*Excerpted passage*
::::

Consider the following code:
#include <stdio.h>
#include <unistd.h>
void foo(char * const arg[]) {
printf("success\n");
}
int main() {
char myargs[2][64] = { "/bin/ls", NULL };
foo(myargs);
execv(myargs[0], myargs);
return 0;
}
Both foo and execv require char * const * argument, but while my foo works (I get success in the output) the system call execv fails.
I would like to know why. Does this have something to do with the implementation of execv?
Also, assuming I have a char** variable - how can I send it to execv?
A two-dimensional array looks like this:
char myargs[2][16];
+--+--+--+--+--+--+--+--+--+--+--+--+--+--+--+--+
| | | | | | | | | | | | | | | | |
+--+--+--+--+--+--+--+--+--+--+--+--+--+--+--+--+
| | | | | | | | | | | | | | | | |
+--+--+--+--+--+--+--+--+--+--+--+--+--+--+--+--+
I reduced the size from 64 to 16 to keep the diagram from being annoyingly big.
With an initializer, it can look like this:
char myargs[2][16] = { "/bin/ls", "" }
+--+--+--+--+--+--+--+--+--+--+--+--+--+--+--+--+
| /| b| i| n| /| l| s|\0| | | | | | | | |
+--+--+--+--+--+--+--+--+--+--+--+--+--+--+--+--+
|\0| | | | | | | | | | | | | | | |
+--+--+--+--+--+--+--+--+--+--+--+--+--+--+--+--+
Notice I didn't try to put a null pointer in the second row. It doesn't make sense to do that, since that's an array of chars. There's no place in it for a pointer.

::::

*Stored dataset items*
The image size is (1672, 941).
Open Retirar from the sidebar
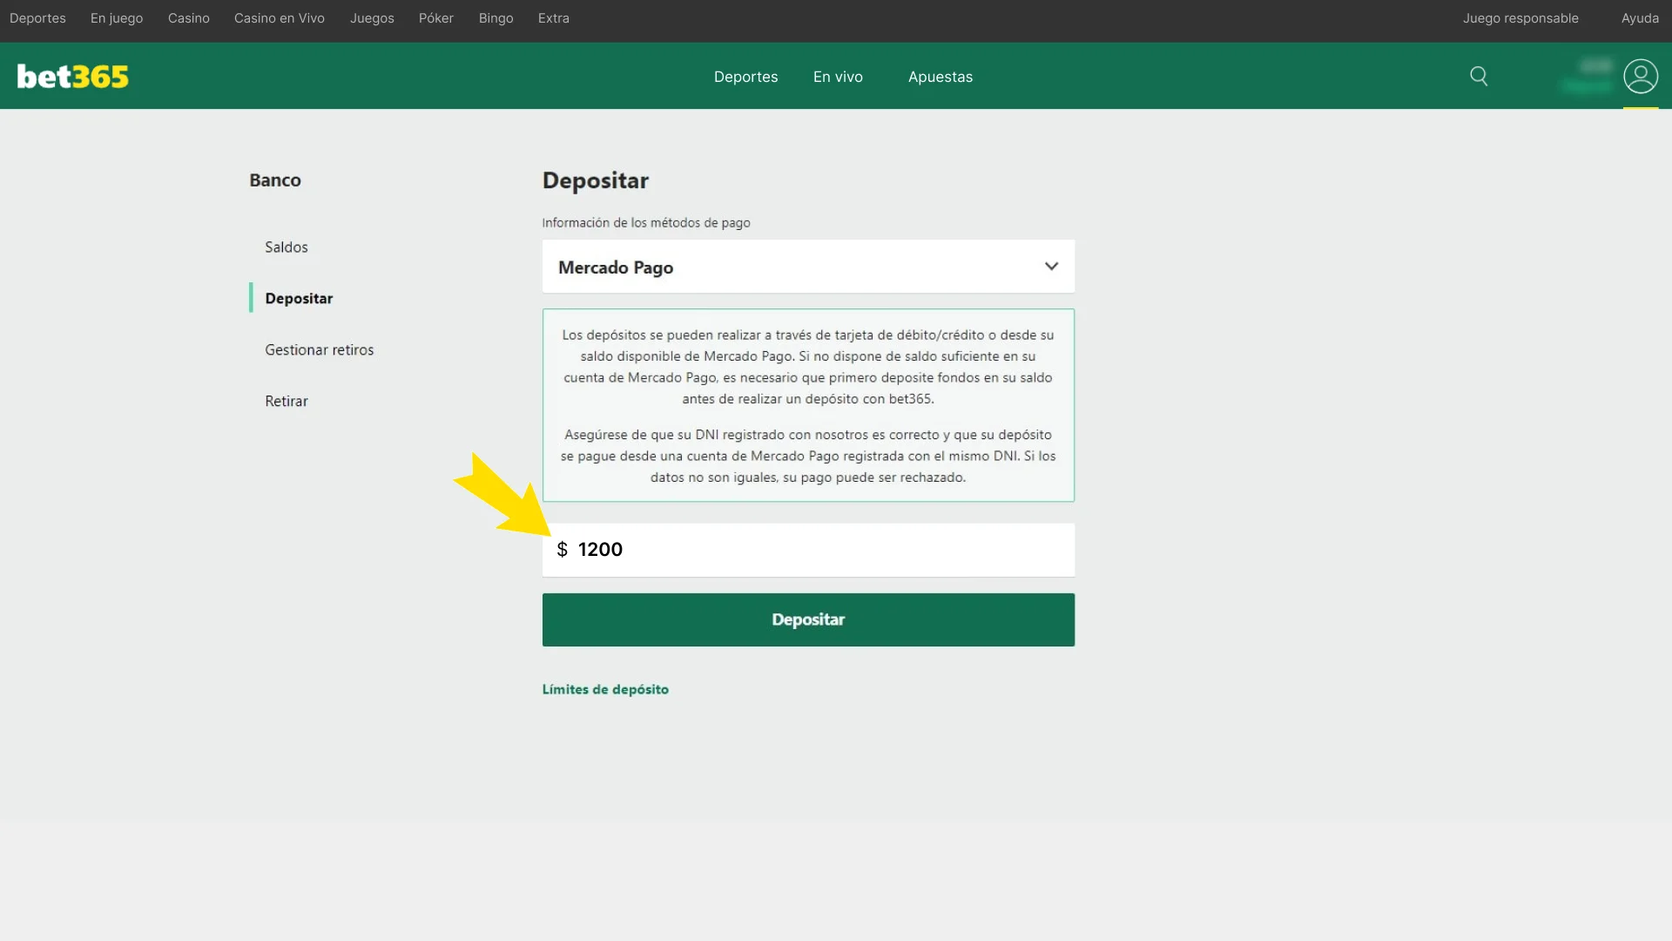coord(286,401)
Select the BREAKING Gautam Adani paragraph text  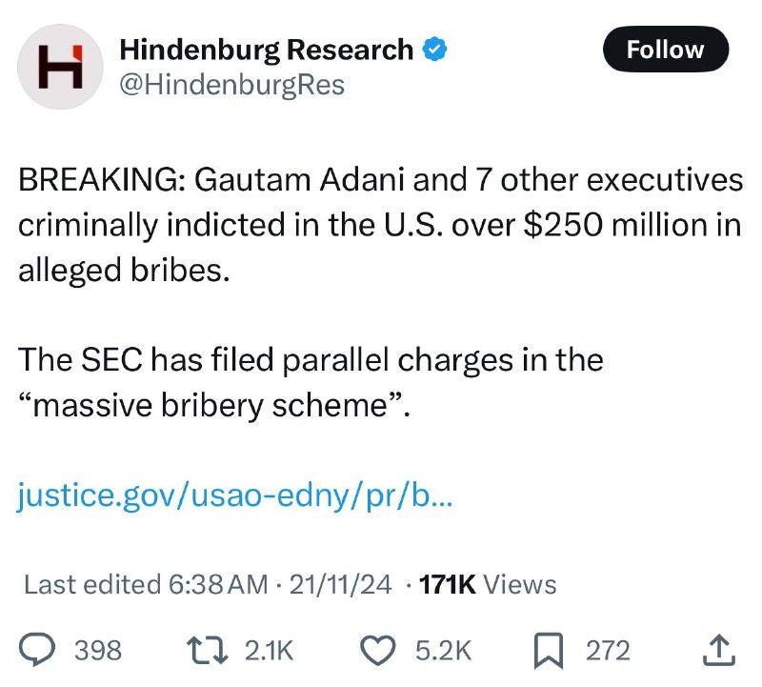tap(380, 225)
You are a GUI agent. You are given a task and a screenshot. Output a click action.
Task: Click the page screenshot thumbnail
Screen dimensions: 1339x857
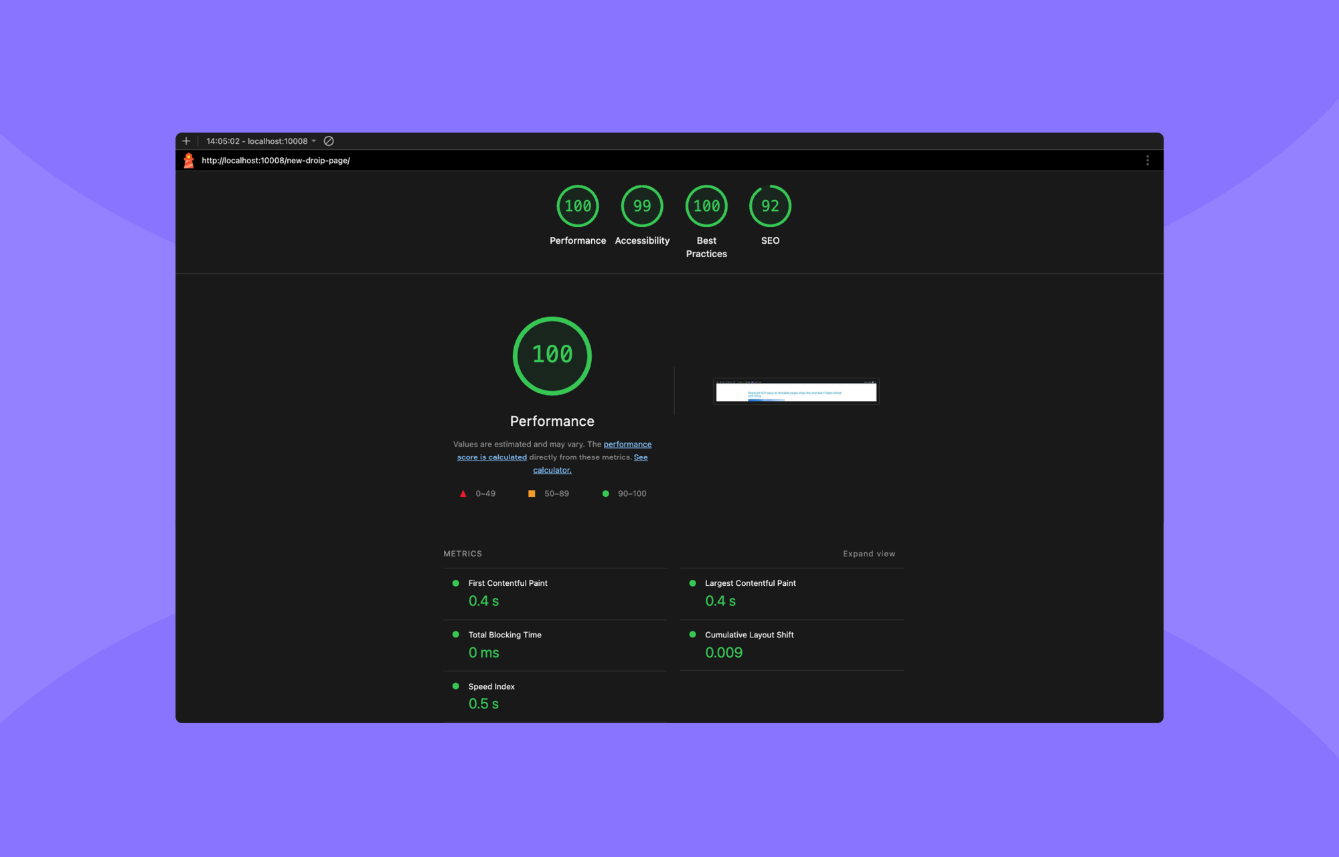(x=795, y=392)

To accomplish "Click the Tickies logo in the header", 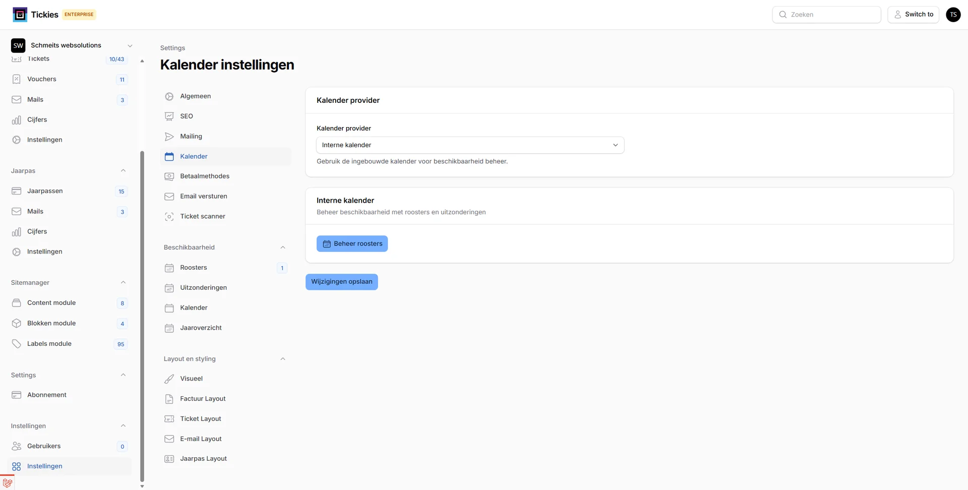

::::

*Tasks to perform*
[1] In the thread on execv, why was the array size reduced from 64 to 16?
[2] Reproduce the thread on execv from "I would like" to "being annoyingly big.".
[3] Shorten the paragraph of the thread on execv that begins "Notice I didn't try to put a null pointer," keeping its main facts.
These records have no connection to the thread on execv.

*Answers per task*
[1] To keep the diagram from being annoyingly big.

[2]
I would like to know why. Does this have something to do with the implementation of execv?
Also, assuming I have a char** variable - how can I send it to execv?
A two-dimensional array looks like this:
char myargs[2][16];
+--+--+--+--+--+--+--+--+--+--+--+--+--+--+--+--+
| | | | | | | | | | | | | | | | |
+--+--+--+--+--+--+--+--+--+--+--+--+--+--+--+--+
| | | | | | | | | | | | | | | | |
+--+--+--+--+--+--+--+--+--+--+--+--+--+--+--+--+
I reduced the size from 64 to 16 to keep the diagram from being annoyingly big.

[3] No null pointer was put in the second row, because that row is an array of chars and has no place for a pointer.